Каталог статей.


ХУДОЖНИК, СПАСАЮЩИЙ МИР. 5

В центр нового синтетического искусства, вселенского и по заданию, и по мас­штабу, Чекрыгин вслед за Федоровым ставит самого человека. Человек для него и субъект, и объект искусства. Он — тварь и одновременно творец. В нем — «выс­ший синтез живых искусств», «живая живопись, скульптура,

архитектура, музыка»[1]. Он — живое художественное творение, правда, пока еще не завершенное и несо­вершенное, но в перспективе призванное перерасти себя, стать регулятором и со­зидателем своей собственной, еще смертной природы, а в конечном итоге — устро­ителем и кормчим самого мироздания.

Чекрыгин понимает, что полное осуществление «искусства действительности», реально преображающего бытие, возможно лишь в будущем, что оно требует со­единения религиозно ориентированного художества с научным знанием. Совре­менное же искусство должно стать «„Предварительным действом" Великого Син­теза»[2]. Раскрыть чудо преображенной материальности, духоносной телесности, явить образ мира, избавленного от ига смерти и розни. В свое время о пророче­ской задаче искусства, призванного стать «переходом и связующим звеном между красотою природы и красотою будущей жизни»[3], писал В. С. Соловьев. И Чекры- гин в своих эстетических построениях органически соединяет его мысль с мыслью Федорова.

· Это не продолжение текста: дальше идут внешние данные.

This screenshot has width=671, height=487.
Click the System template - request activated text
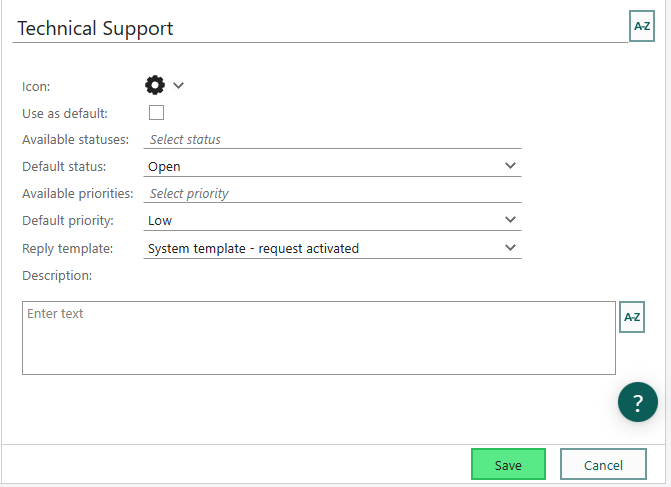coord(253,249)
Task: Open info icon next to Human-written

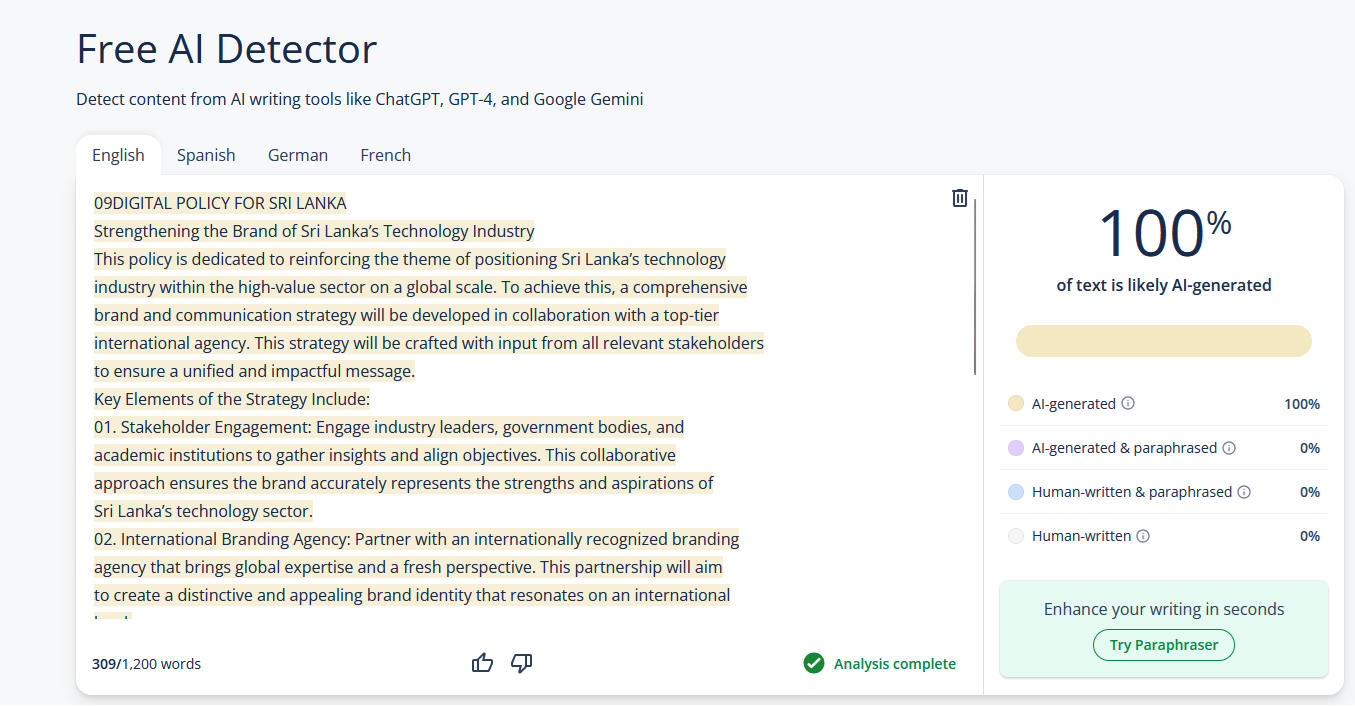Action: (1143, 536)
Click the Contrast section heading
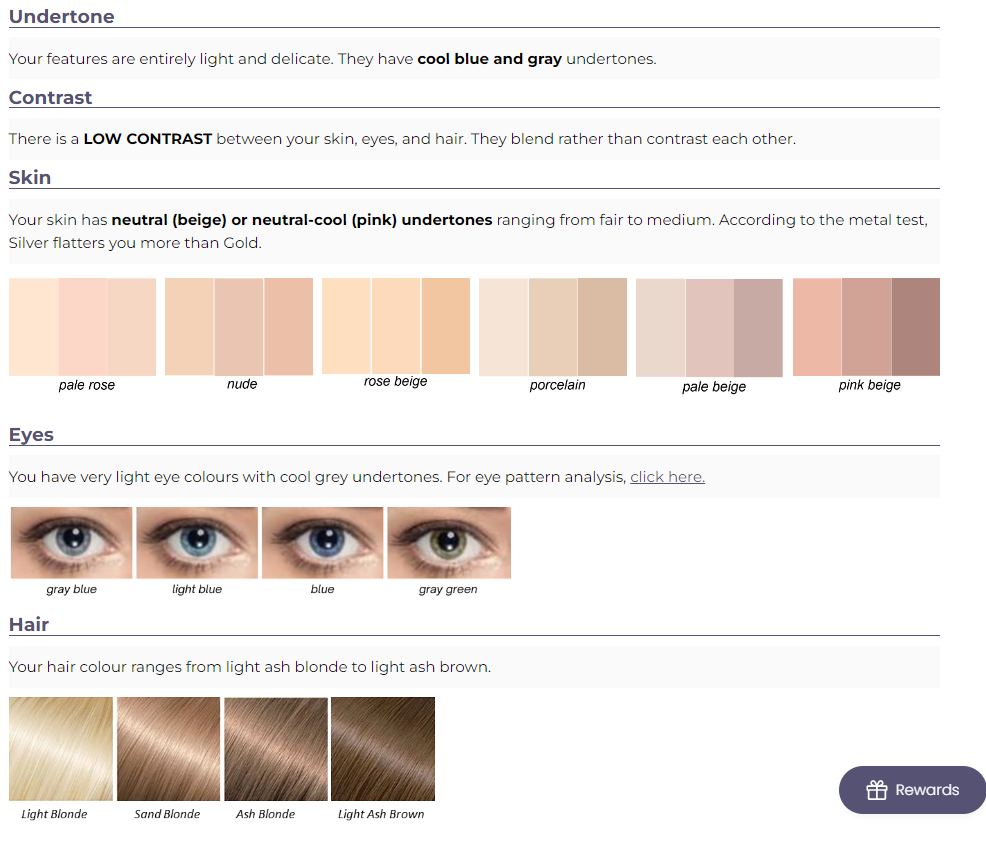The image size is (986, 868). [51, 97]
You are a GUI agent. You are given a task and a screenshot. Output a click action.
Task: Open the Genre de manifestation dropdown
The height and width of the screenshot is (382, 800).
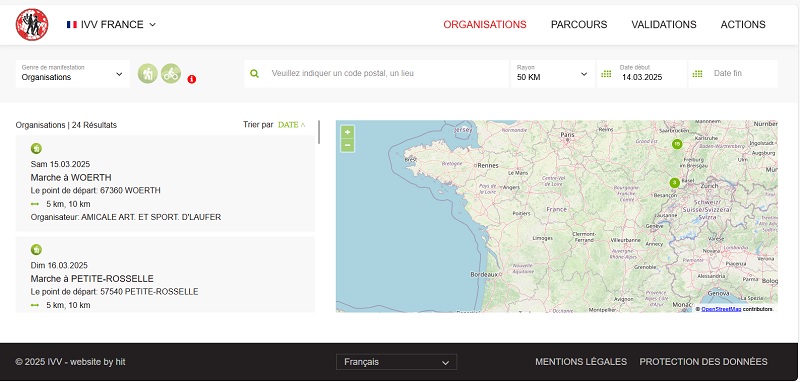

У позднего Чекрыгина достигает максимальной силы и напряжения воля к пре­одолению разрыва между искусством и жизнью, творчеством и бытием, звучавшая в русской культуре XIX — первой трети XX века, одушевлявшая эстетические искания эпохи Серебряного века и первого пореволюционного десятилетия. На волне этих исканий в конце 1921 года создается творческое объединение «Искус­ство — жизнь». В состав объединения, провозгласившего в качестве своей основы идею синтеза искусств, входили представители разных отраслей художественного твор­чества — скульпторы и художники, философы и поэты: П. Антокольский, В. Барт, С. Герасимов, Л. Жегин, М. Родионов, П. Флоренский, В. Хлебников и др., позднее — Л. Бруни, К. Истомин, В. Рындин. Чекрыгин был вдохновителем и душой «Маков- ца». В программном предисловии «Наш пролог», открывавшем первый выпуск журнала «Маковец», звучит его излюбленная мысль о «большом, целом, монумен­тальном искусстве», которое не может быть создано «усилиями одиночек», но есть выражение «общего духа и твердых традиций»[4].

Мысль о монументальном «соборном» искусстве, которое соединило бы в еди­ном творческом деле художников современности, после знакомства с идеями Фе­дорова кристаллизуется в замысле росписи «Собора Воскрешающего Музея». Этот замысел Чекрыгин излагает в письмах М. Ф. Ларионову. Из всех представителей авангарда он особенно выделял этого мастера. «Ларионовская концепция лучизма, в которой таинственному феномену света придавалось значение пространствен- но-структурирующего начала живописи», ощутима и в ранних работах Чекрыгина, и в «графике последних лет жизни»[5]. Теперь он обращается к художнику, живше­му в эмигрантском Париже, с развернутым изложением идей Федорова и прямо под­черкивает: «Наш долг, художников современности, создавать план росписи Воскре­шающего Музея-Храма, Школы»[6].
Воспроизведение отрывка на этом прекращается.